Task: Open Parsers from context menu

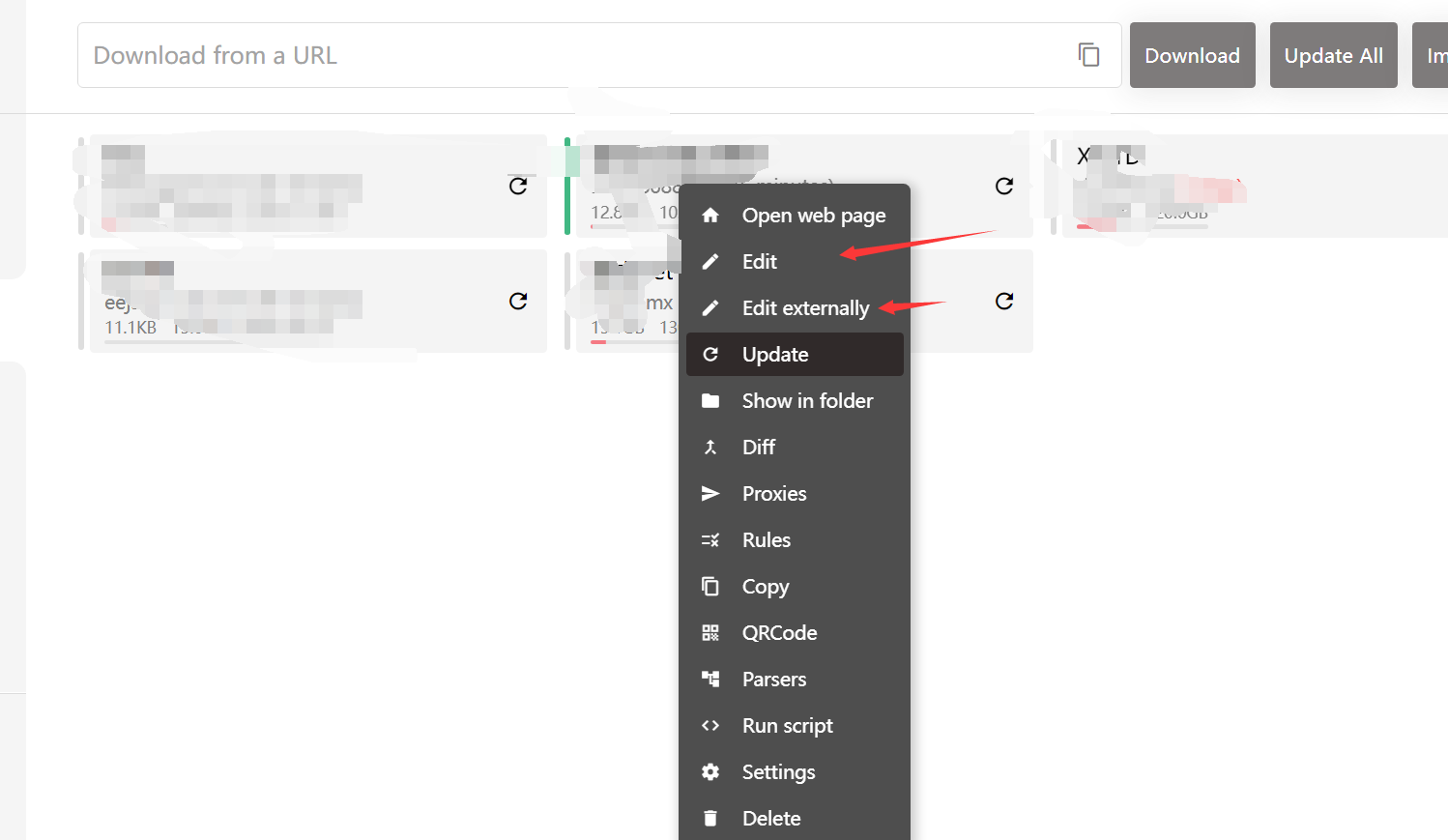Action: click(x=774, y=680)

++++

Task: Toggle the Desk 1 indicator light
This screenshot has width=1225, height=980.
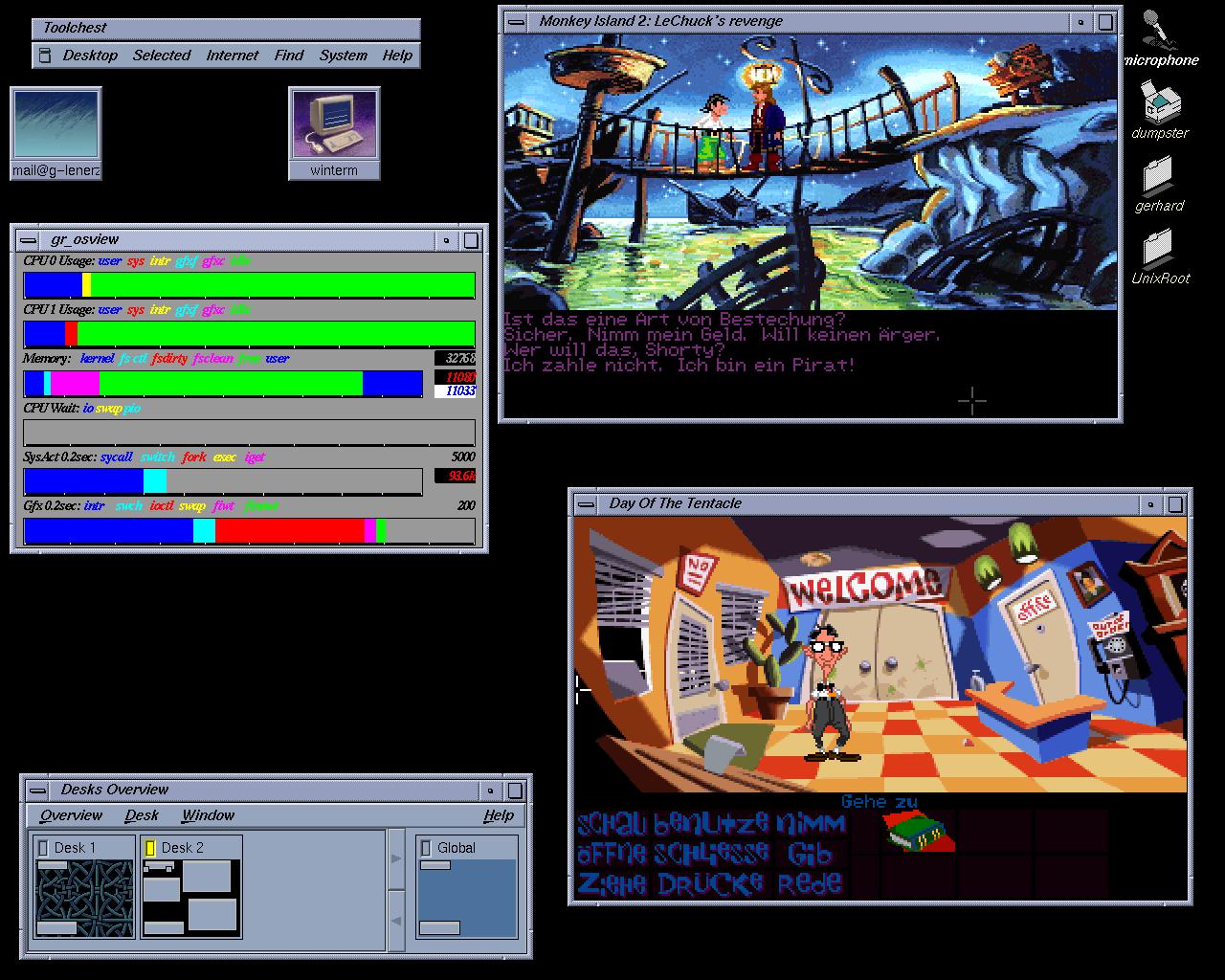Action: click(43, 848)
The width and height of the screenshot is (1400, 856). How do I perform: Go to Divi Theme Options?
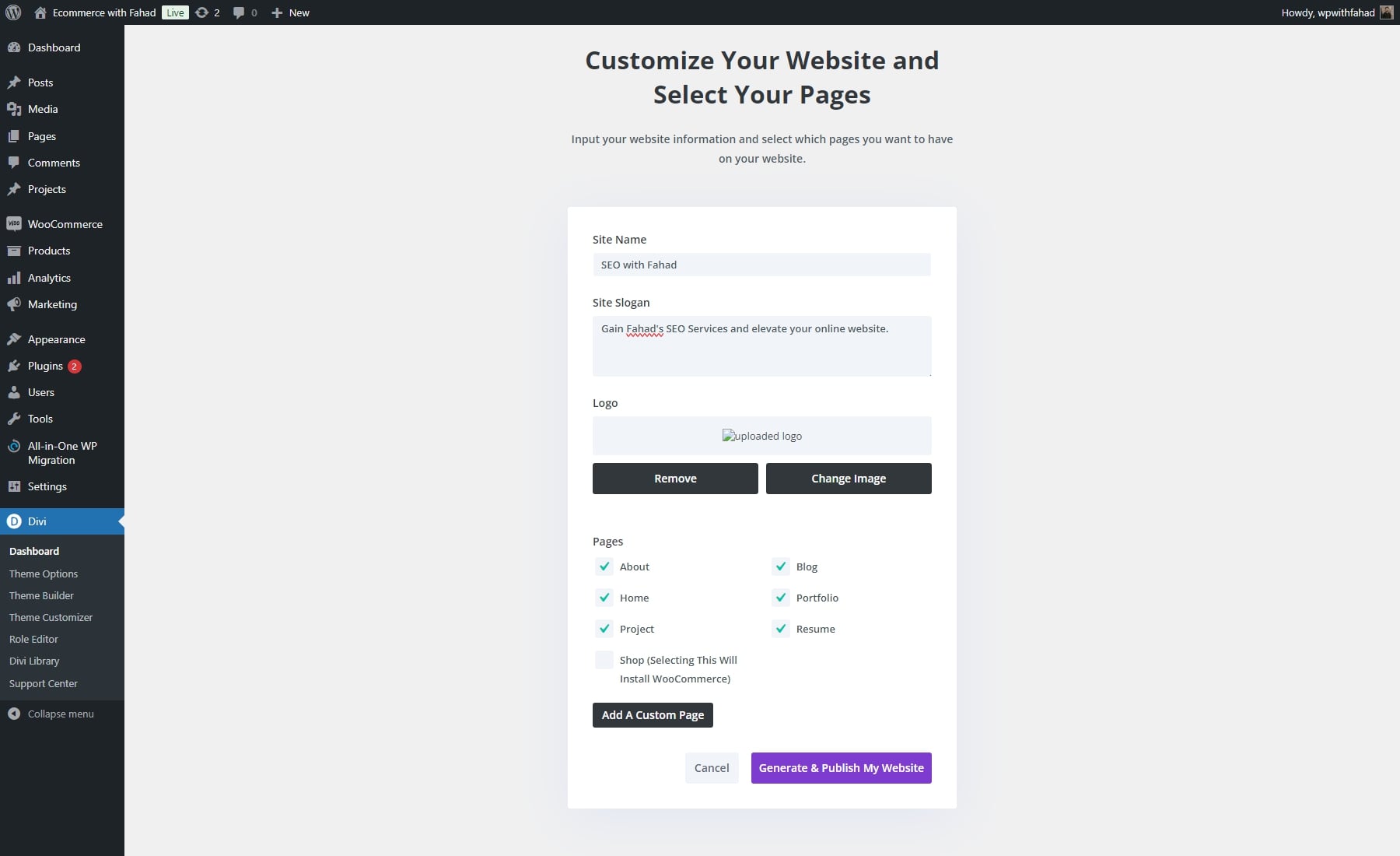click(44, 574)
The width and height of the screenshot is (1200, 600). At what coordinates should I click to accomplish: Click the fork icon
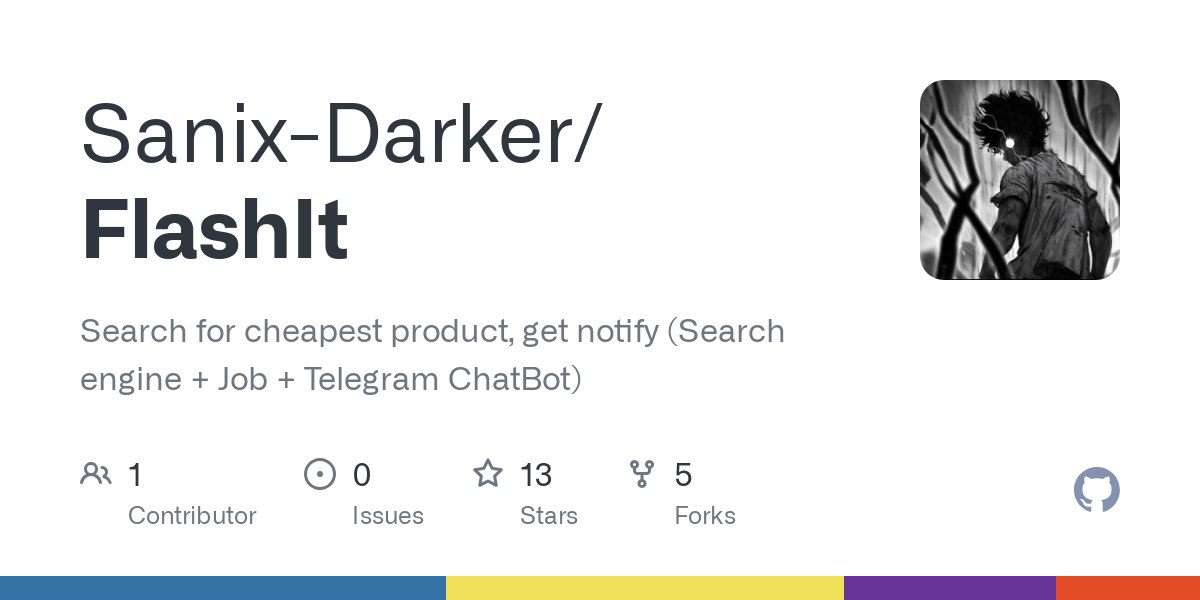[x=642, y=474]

++++

### TASK TO COMPLETE:
In the items from the line containing "The width and height of the screenshot is (1400, 856)." through the line containing "[x=642, y=474]", swap "screenshot" for "image" and give those lines again with everything else unchanged. Leave the pictures out of your answer.

### CORRECT ANSWER:
The width and height of the image is (1400, 856). How do I perform: Go to Divi Theme Options?
click(44, 574)
The width and height of the image is (1200, 600). At what coordinates should I click to accomplish: Click the fork icon
[x=642, y=474]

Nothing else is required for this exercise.